Un terzo dei genitori ha una certa formazione, ma ugualmente è disorientato e in difficoltà.

Solo un terzo dei genitori ha una buona formazione e agisce con una buona possibilità di riuscita nell’educazione.

Insomma, due su tre hanno già perso la sfida educativa”.

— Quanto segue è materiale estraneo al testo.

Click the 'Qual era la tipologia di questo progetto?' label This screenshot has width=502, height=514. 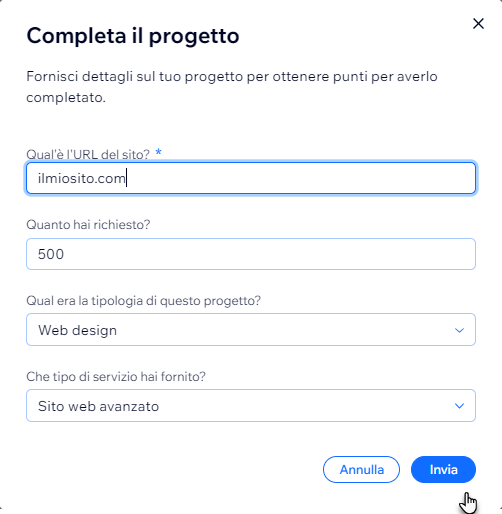[144, 301]
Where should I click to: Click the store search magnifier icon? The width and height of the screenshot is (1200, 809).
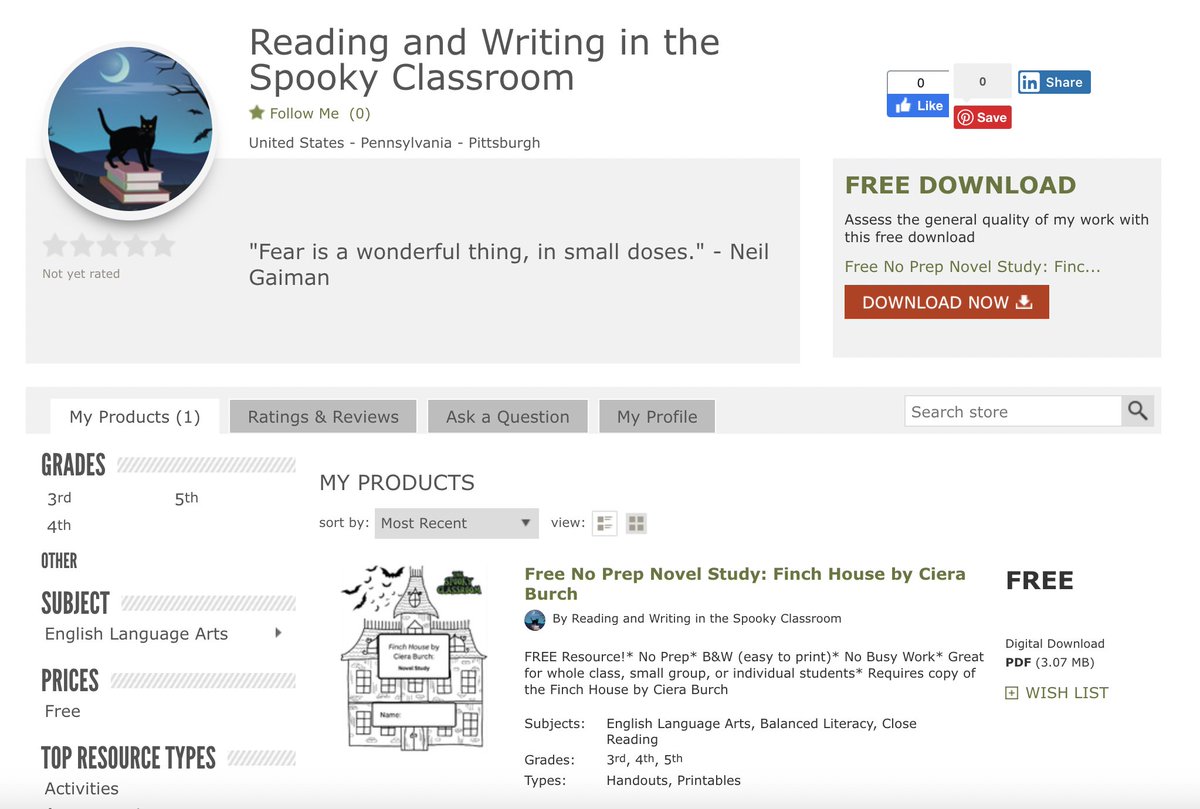pyautogui.click(x=1138, y=410)
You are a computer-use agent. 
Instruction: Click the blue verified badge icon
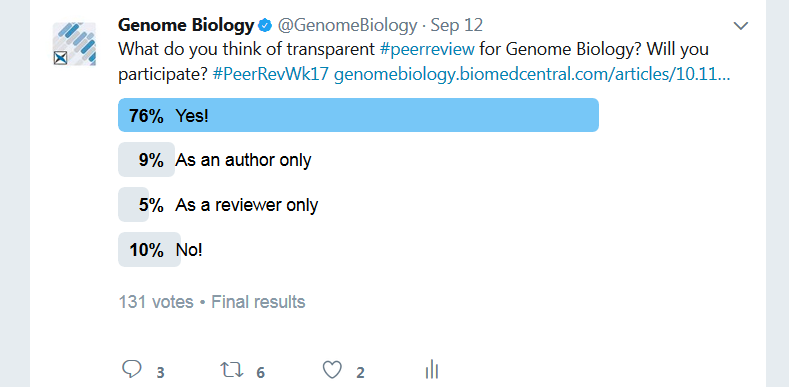[265, 25]
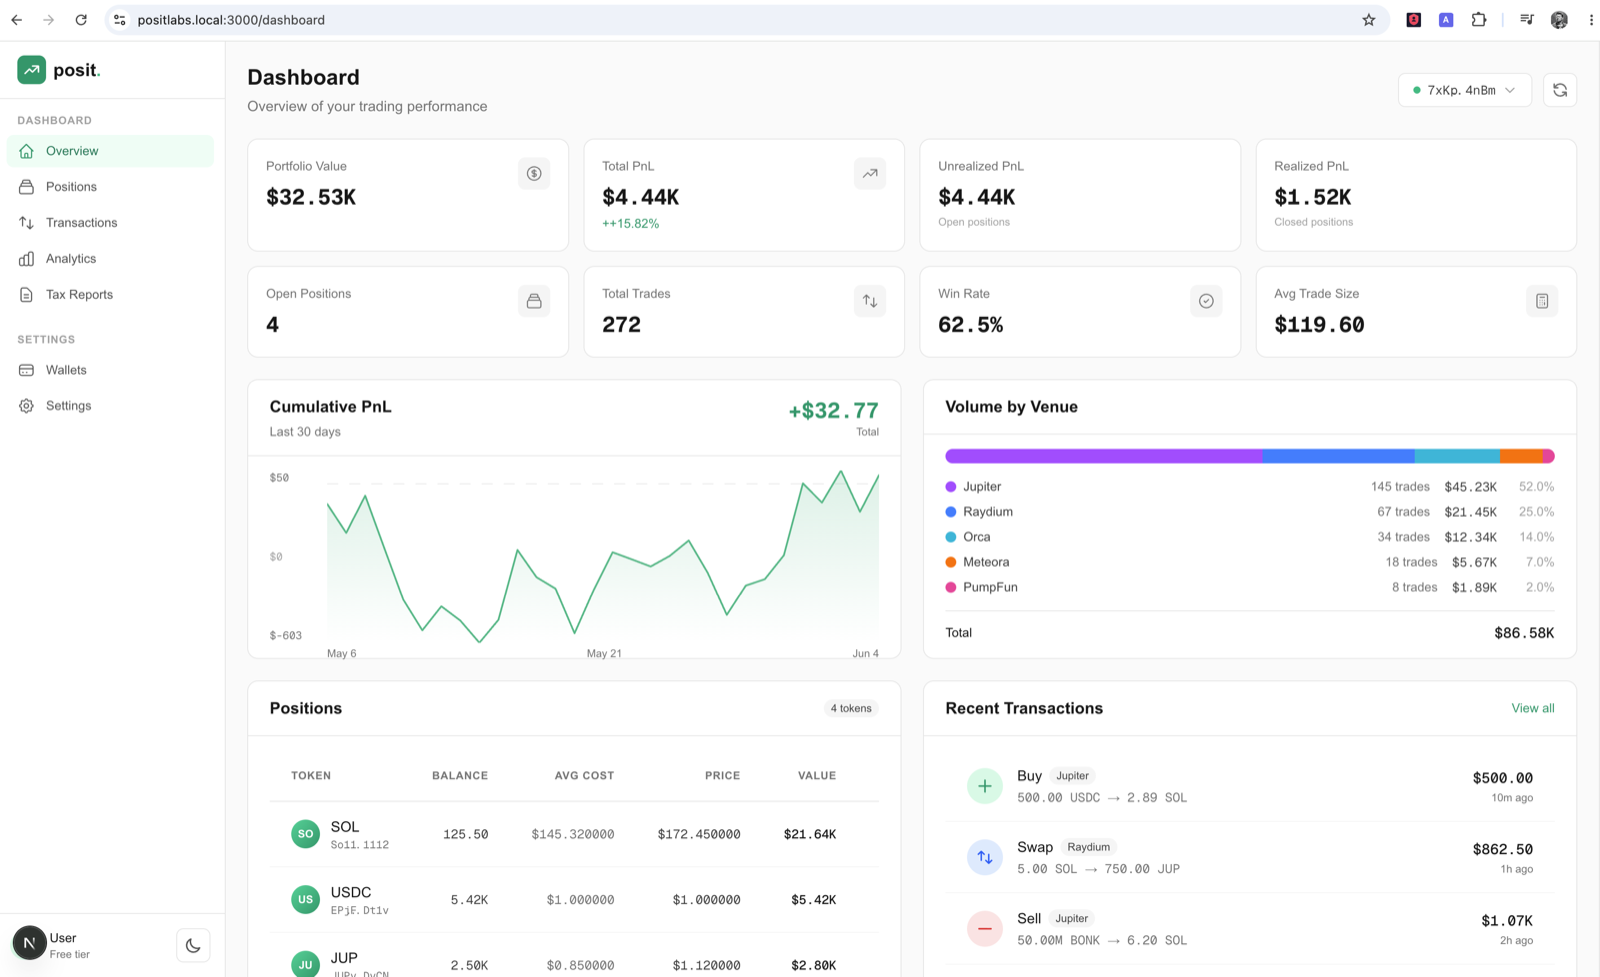Bookmark this page with the star icon
This screenshot has height=977, width=1600.
1368,20
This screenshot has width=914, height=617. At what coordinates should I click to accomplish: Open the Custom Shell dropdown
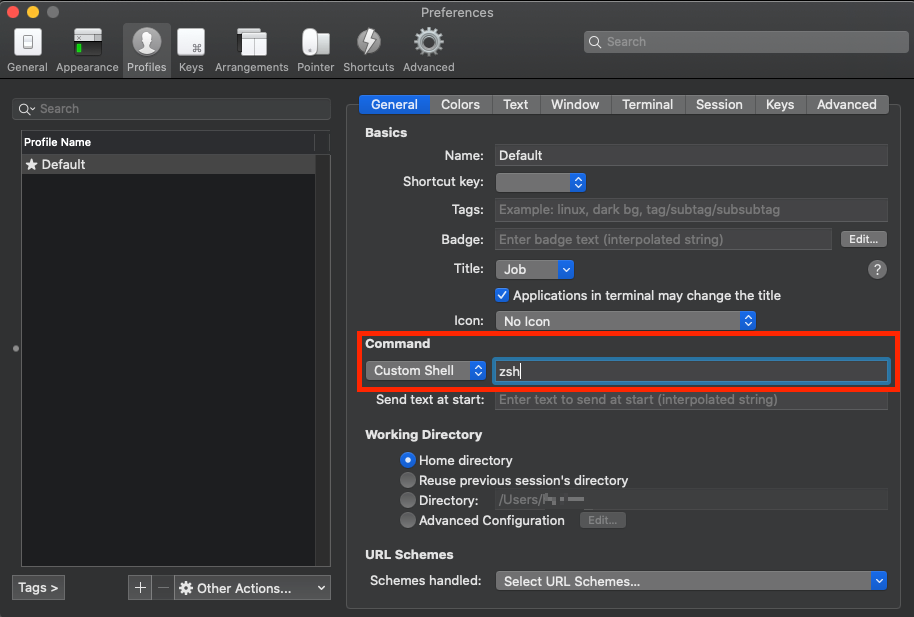pos(425,370)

E’ la stima del teologo prof don Alfredo Jacopozzi, vicedirettore della Scuola superiore di scienze dell’educazione “San Giovanni Bosco”, in un passaggio del suo intervento “Famiglia, comunità umana: quale relazione educativa?” nella prima giornata del convegno “Bambini e ragazzi, quale futuro?”.

Ma quale educazione è possibile? Come rispondere all’emergenza educativa?

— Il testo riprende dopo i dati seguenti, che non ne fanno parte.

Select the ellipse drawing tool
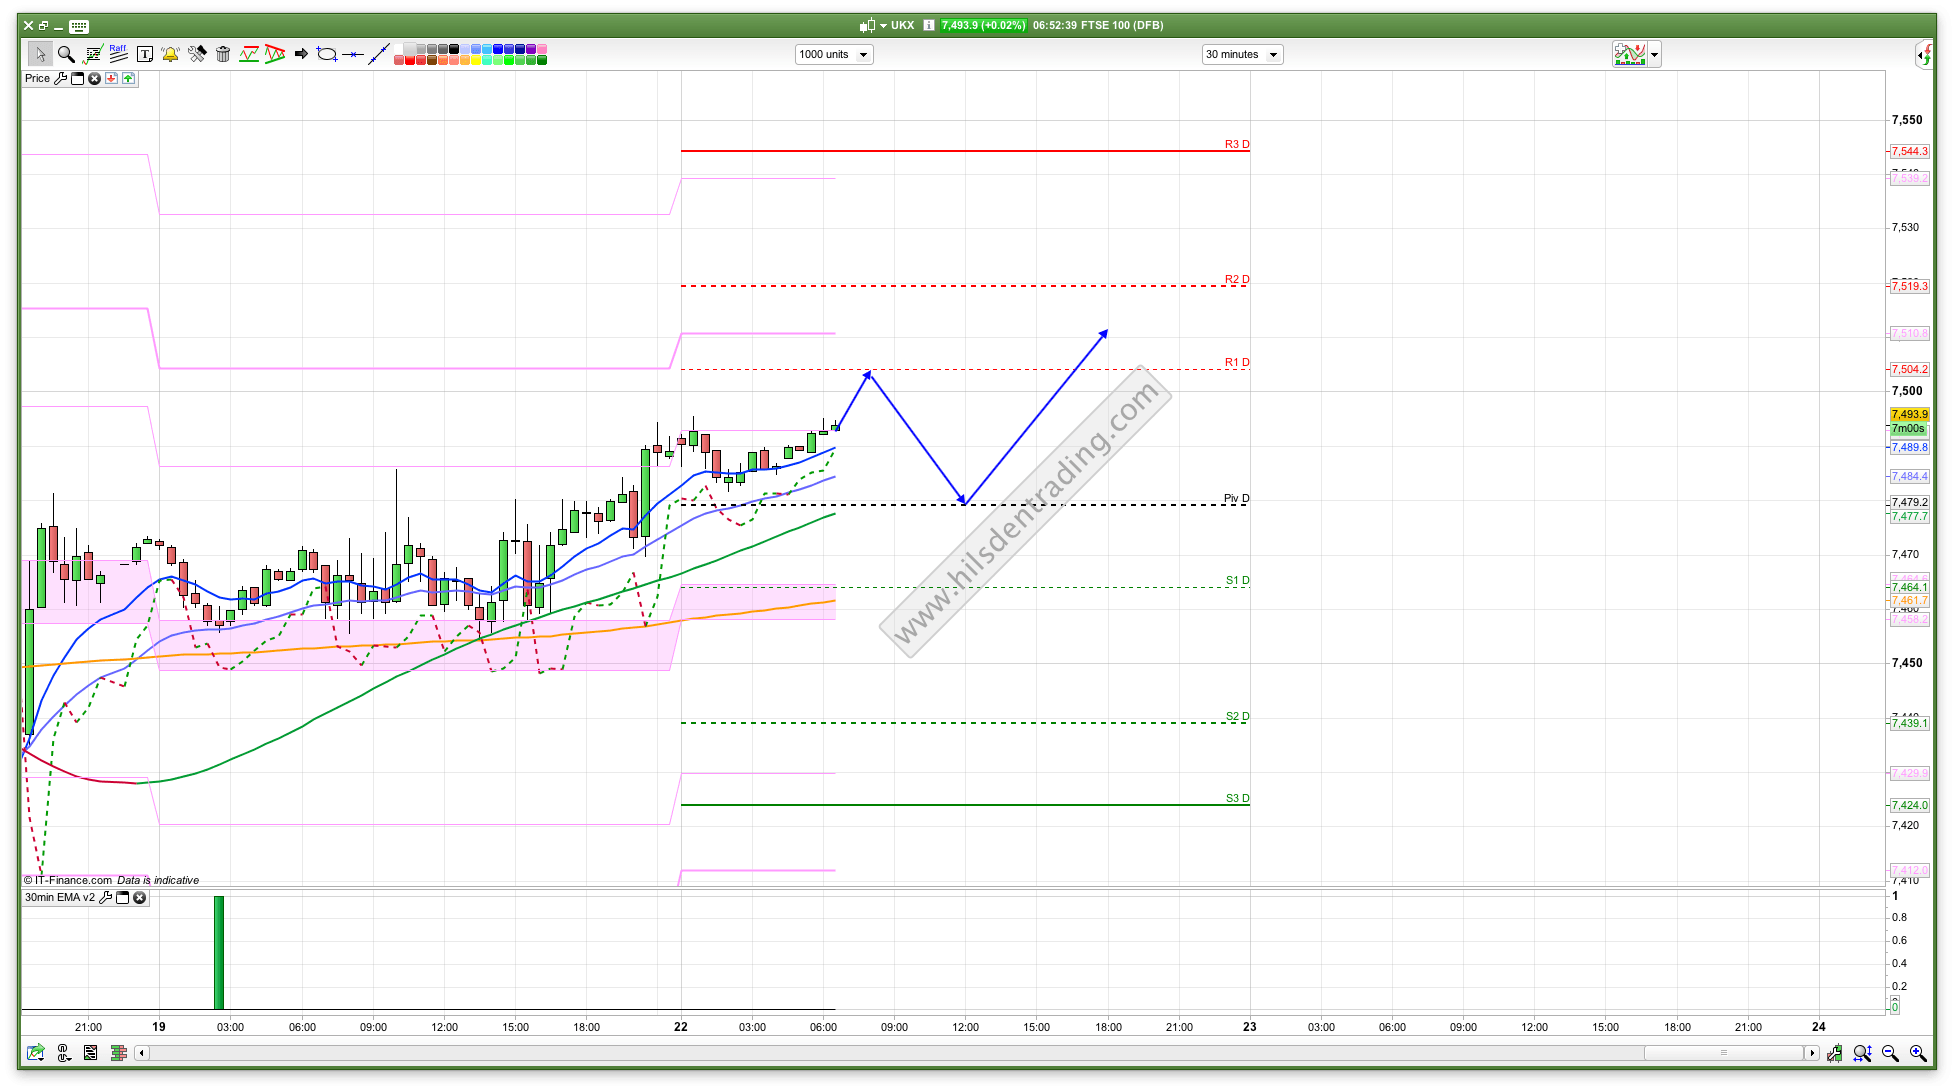This screenshot has width=1954, height=1091. [326, 54]

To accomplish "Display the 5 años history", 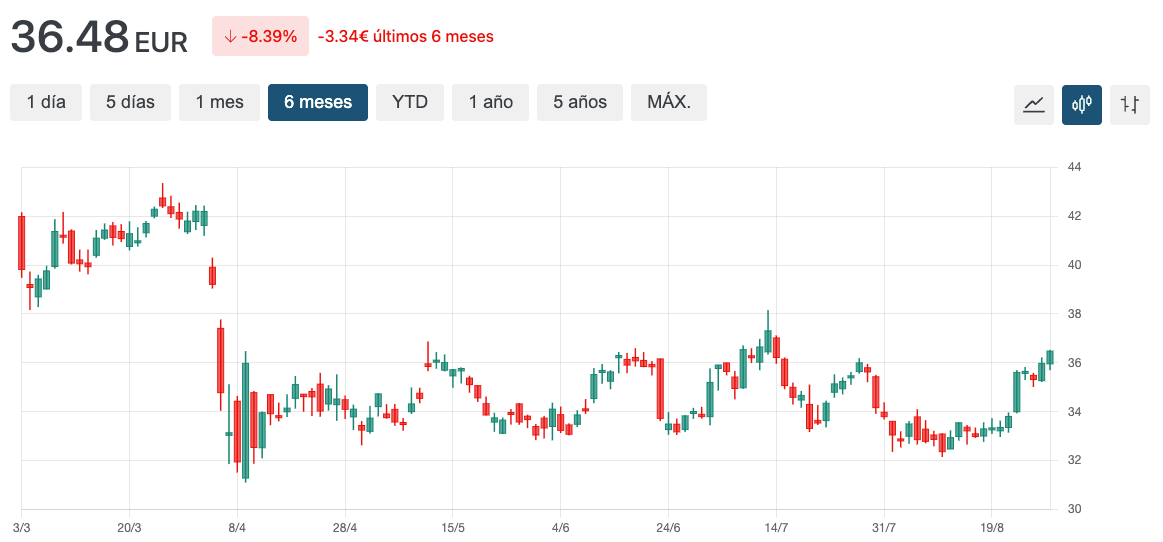I will (x=580, y=102).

Il rischio, ha detto don Jacopozzi, è cedere alla cosiddetta  “modernità riflessiva”, con la legittimazione di una società che “rinuncia a priori a qualsiasi forma di educazione, dato che la modernizzazione viene fatta coincidere con la realizzazione individualistica e narcisistica degli individui”.

“Mai nella storia – ha detto il relatore – si è vista tanta libertà (per le persone). E allora la domanda è: cosa ce ne facciamo del nostro essere liberi?”.

Dobbiamo accontentarci di una libertà fatta  del “mantenersi aperti alla possibilità, del non impegnarsi più di tanto in qualcosa o per qualcuno?”  No, ribadisce don Jacopozzi. “Dobbiamo uscire al più presto da questo immaginario di libertà individualistica e riscoprire che la libertà è per sua natura relazionale. (…) Ma abbiamo accumulato un ritardo culturale, facciamo fatica a pensare la libertà come progetto sociale”.

Dobbiamo passare, spiega don Jacopozzi, a una libertà generativa, “che sa che se non vuole diventare prepotente e perdersi nel delirio di onnipotenza deve assumere una forma (…). La libertà generativa desidera qualcosa, lo genera, gli dà una forma, e poi lo consegna, lo depone, perché qualunque cosa tu abbia messo al mondo, alla fine non è tua, ma della vita”.

“Il modello di sviluppo che vogliamo costruire dovrà essere sempre di più un modello di relazione, di valori condivisi”. Un modello di cui saranno protagonisti “territori, imprese comunità che sapendo scrivere nuove alleanze e nuove sinergie sapranno produrre  nuovi valori che miglioreranno la qualità complessiva della vita delle persone“.